CRÓNICA DA CULTURA
Ao que poderíamos chamar a grande arte ou a grande poesia, exigem memória precisa, clareza de interpretação e finura na concentração. O que é erudito tem sempre um faro escondido atrás da mão da alma, e só assim descortina o que existe por baixo da profundidade. Chega-me à memória um vedor que visitava com regularidade a quinta de meu pai. A mim parecia-me que ao rodarem os pauzinhos que o vedor tinha entre as mãos, escreviam eles no ar, a palavra silêncio, ou não estivéssemos perante a indicação de um pormenor da ínfima luz que se mostra claríssima, na pujança da erudição maior, tão logo a água jorrasse intérprete da primeira grandeza.
Desta água ao tecido que o poema expõe surge a voz escrita do estilo do intérprete que vai cartografando realidades alquímicas que reiteram sem dificuldade a força do que está em causa.
Inevitavelmente recordo a erudição tamanha de Gershom Scholem, as suas explicações de textos cabalísticos (mística judia) de influência fantástica sobre a teoria literária em geral, sobre o modo de ler a poesia de críticos e investigadores não judeus e plenamente agnósticos. Sabe-se que fechados em revistas escritas em hebraico se encontram algumas das obras de Sholem não obstante títulos publicados pela Princeton University Press que se dirigem inequivocamente a um público instruído.
A Life In Letters (1914-1982) de Gershom Scholem que tive a oportunidade de ler em plena convivência com um admirador e conhecido de Scholem, deixou-me a necessidade de conhecer aquele que fosse o grande poema, a grande arte como tributo a este enorme servidor da inteligência.

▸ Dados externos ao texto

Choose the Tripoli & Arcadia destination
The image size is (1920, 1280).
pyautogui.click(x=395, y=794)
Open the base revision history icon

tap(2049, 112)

Scholem é aquilo a que eu chamaria um homem do pensamento formado na erudição. Do pouco conhecimento que dele tenho e sempre terei, intuo dele uma mestria grávida de uma realidade nunca herdada. Sinto-lhe um anarquismo necessário à desconfiança pelas convenções, um misticismo religioso com origem no cético. E mais não ouso. Era e foi sempre ele um dos grandes vedores que conheci ou imaginei nas mil quintas do mundo. Dele tenho obtido muitas ajudas para a minha iniciativa de lhe reler as páginas que possuo. Ajuda-me a compreender o passado como o faria um profeta da luz sobre o futuro.
E não serão os escritores da profundidade estes profetas da luz? Scholem também sempre voltou a Kafka sobretudo quando a tensão se instalava de si para si.
E Scholem pedia que lhe perguntassem
O que entende por «o nada da revelação»
Ou a revelação não fosse o processo que está para aparecer, com ou sem validade, com ou sem significação.
E se entretanto o só, nele está Celine, Borges, Canetti, Duras, Aristóteles, a Geografia, o Desenho, as Línguas, a Ciência, a Economia Política, a Astrofísica, a Paleontologia, a Poesia enfim a recompensa extraordinária que em nós só a universidade é e pode.